Peningkatan Insentif Guru Non-ASN Dorong Mutu Pembelajaran
s2dikdas.fip.unesa.ac.id, Surabaya – Kementerian Pendidikan Dasar dan Menengah (Kemendikdasmen) menegaskan bahwa kenaikan insentif bagi guru non-ASN menjadi salah satu prioritas utama dalam program pendidikan nasional. Kebijakan ini diarahkan untuk meningkatkan kesejahteraan tenaga pendidik yang selama ini berperan besar dalam menyelenggarakan pendidikan dasar, khususnya di daerah yang masih kekurangan guru berstatus ASN. Langkah tersebut menunjukkan pengakuan negara terhadap kontribusi guru non-ASN dalam menjaga keberlangsungan layanan pendidikan.
Di tingkat sekolah dasar, kebijakan peningkatan insentif ini memiliki dampak langsung terhadap kualitas pembelajaran di kelas. Guru yang kebutuhan dasarnya lebih terjamin secara ekonomi cenderung memiliki stabilitas emosional dan profesional yang lebih baik. Kondisi ini memungkinkan guru untuk lebih fokus pada tugas utama mereka, yaitu merancang, melaksanakan, dan mengevaluasi pembelajaran yang sesuai dengan kebutuhan perkembangan siswa SD.
Guru yang merasa dihargai secara layak juga memiliki motivasi lebih tinggi untuk meningkatkan kompetensi diri. Mereka lebih terdorong mengikuti pelatihan, mengembangkan metode pembelajaran kreatif, serta beradaptasi dengan perubahan kurikulum dan karakter siswa. Dalam konteks pendidikan dasar, pendekatan pembelajaran yang kreatif dan humanis sangat penting karena siswa SD membutuhkan suasana belajar yang aman, menyenangkan, dan penuh perhatian.
Suasana kelas yang dikelola oleh guru yang termotivasi akan berdampak pada kenyamanan dan keterlibatan siswa dalam belajar. Anak-anak merasa lebih dihargai, didengar, dan dibimbing secara personal. Hal ini berkontribusi pada peningkatan hasil belajar sekaligus perkembangan sosial dan emosional siswa, yang menjadi tujuan utama pendidikan dasar.

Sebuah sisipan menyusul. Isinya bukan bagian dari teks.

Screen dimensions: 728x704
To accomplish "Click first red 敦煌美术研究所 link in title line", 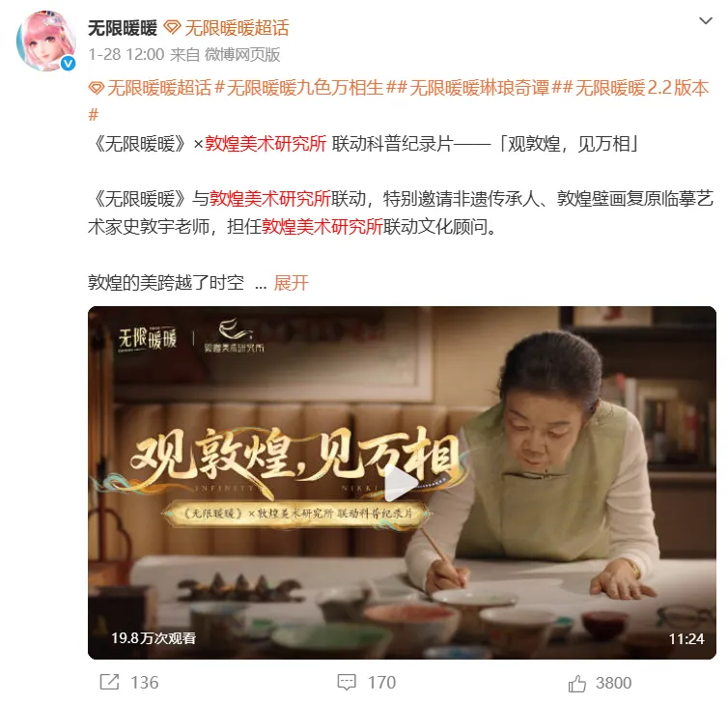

Kebijakan peningkatan insentif guru non-ASN ini sejalan dengan SDGs 8 (Pekerjaan Layak dan Pertumbuhan Ekonomi) karena menekankan pentingnya kondisi kerja yang adil dan layak bagi tenaga pendidik. Di saat yang sama, kebijakan ini juga mendukung SDGs 4 (Pendidikan Berkualitas), karena kualitas pendidikan sangat bergantung pada kualitas dan kesejahteraan guru sebagai pelaksana utama pembelajaran di kelas.
Dengan demikian, peningkatan kesejahteraan guru non-ASN tidak dapat dipandang sebagai pengeluaran semata, melainkan sebagai investasi jangka panjang bagi masa depan pendidikan nasional. Guru yang sejahtera, profesional, dan termotivasi akan melahirkan proses pembelajaran yang bermutu, yang pada akhirnya berkontribusi pada pembentukan generasi muda Indonesia yang cerdas, berkarakter, dan siap menghadapi tantangan masa depan.